I had so much fun gathering my supplies: scrap fabrics that I picked up several years ago at the Latimer Quilt & Textile Center in Tillamook, Oregon, muslin squares from when I made prayer flags, colored yarns from a huge assortment gifted to me by a friend many years ago, a few coordinating spools of thread from my mom’s Danish cookies sewing box, and a few items from my stash in the garage studio for the mark making.
The first lesson was using paint and random tools to make marks on the muslin. After the pieces were dry, I didn’t like the paint colors I chose, so the next day, I re-did the mark making with different colors. The second day we cut up our painted fabrics into 3”x4” pieces and reconnected them to create new designs. And we were supposed to stitch the cut pieces together in the new layout.
My fingers were stiff, the fabric was flimsy, and I struggled to pin the pieces together. I considered gluing them, so that I could continue with the next steps, or borrowing a friend’s sewing machine, but I realized there was no joy in any of it. And so I chose not to continue.
At first I was disappointed that there were no sparks, since I’ve been fascinated with all kinds of textile art for so long. But now I know. It’s kind of like the welding class I took last year. I thought for sure I was going to become a metal artist, but no, the only sparks that day were on the metal.
And so, with all of the things I thought I might love to do now off the table, I am opening to the unknown, to wider possibilities, new energies, and unfathomable opportunities.
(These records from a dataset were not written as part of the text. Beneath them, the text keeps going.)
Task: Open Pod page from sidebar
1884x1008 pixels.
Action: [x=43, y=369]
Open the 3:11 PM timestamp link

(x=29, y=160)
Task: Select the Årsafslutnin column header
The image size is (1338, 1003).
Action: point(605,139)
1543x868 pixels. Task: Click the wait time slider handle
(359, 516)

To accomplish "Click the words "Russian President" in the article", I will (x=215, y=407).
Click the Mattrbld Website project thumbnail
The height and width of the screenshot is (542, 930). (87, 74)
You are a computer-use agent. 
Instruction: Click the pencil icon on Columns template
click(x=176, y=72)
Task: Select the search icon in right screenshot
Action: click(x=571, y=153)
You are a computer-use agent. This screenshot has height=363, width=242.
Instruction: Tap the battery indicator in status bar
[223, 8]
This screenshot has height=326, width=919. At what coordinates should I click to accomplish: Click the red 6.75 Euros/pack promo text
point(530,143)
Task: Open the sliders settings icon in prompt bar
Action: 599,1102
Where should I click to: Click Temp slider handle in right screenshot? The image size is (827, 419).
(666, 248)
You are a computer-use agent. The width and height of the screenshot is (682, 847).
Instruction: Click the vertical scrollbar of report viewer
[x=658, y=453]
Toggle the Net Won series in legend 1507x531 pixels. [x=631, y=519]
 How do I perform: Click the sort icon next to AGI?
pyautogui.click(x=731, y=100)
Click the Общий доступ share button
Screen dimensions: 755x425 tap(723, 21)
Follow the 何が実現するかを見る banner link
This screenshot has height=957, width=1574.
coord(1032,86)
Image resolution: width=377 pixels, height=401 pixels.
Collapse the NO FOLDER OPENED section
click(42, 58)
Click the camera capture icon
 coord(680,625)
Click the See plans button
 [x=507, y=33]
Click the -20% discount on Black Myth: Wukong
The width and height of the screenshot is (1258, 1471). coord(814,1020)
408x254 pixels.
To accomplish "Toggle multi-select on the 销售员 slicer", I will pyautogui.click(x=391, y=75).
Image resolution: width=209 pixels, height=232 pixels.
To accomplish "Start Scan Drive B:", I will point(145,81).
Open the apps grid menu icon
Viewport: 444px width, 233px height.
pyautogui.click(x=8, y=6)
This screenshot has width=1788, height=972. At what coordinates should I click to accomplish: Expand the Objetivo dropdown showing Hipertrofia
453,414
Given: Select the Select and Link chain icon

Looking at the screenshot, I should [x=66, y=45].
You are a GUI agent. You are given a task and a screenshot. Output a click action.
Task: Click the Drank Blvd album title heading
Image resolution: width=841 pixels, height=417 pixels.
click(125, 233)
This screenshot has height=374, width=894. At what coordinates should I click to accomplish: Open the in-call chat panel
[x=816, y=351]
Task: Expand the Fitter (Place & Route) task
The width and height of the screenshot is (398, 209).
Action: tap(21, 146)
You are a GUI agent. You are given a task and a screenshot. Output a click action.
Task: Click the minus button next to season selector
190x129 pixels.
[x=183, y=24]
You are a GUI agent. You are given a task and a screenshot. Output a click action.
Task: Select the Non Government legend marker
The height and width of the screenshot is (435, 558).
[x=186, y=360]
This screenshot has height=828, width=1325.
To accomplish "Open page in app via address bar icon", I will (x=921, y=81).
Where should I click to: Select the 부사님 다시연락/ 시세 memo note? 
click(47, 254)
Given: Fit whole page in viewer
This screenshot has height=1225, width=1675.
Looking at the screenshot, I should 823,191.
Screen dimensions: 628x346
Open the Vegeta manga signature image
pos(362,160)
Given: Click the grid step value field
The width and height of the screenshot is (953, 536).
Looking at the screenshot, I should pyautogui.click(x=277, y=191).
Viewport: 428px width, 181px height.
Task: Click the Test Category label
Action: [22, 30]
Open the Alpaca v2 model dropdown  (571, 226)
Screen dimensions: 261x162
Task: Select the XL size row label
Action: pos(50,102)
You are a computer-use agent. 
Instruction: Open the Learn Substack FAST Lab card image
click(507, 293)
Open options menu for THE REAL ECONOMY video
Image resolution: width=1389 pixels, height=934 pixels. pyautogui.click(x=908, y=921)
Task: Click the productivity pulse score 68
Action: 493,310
Meanwhile, I have gotten my hands back into glue and water, and it is truly my happy place. I had a vision of decoupaging hearts, so I ordered some plastic, fillable hearts, and have made two Full Hearts for friends using their words of the year. (If you’d like me to make you one, I am taking orders.)

I know this is a challenging time of in-between for a lot of people. Almost everyone I talk to seems to be, in one way or another, between what was, and the unknown future. Hobbies that we used to find engaging are no longer interesting, activities we once enjoyed seem like too big a hassle to organize, and we’re just not sure how to reconnect with the world, or ourselves.
It’s as if we’ve outgrown our before-lives, but we have no idea what we want next.
Instead of getting caught in the angst of those extremes, can you simply breathe yourself into this present moment? Because, in the present moment, it is OK to not know. It is OK to not want to do the things you did before. It is OK to take time to feel your way back to yourself.
This time of in-between can be an opportunity to slow down, to notice where you no longer want to expend and share your energies, and pay attention to things that are winking at you from the sidelines.
Give yourself time. Find ways to let go of needing to know, and enjoy the mystery. Be curious without expectations. Say yes to the things that take you to your soft edge. Trust that when you get to the end of all you know, you will fly.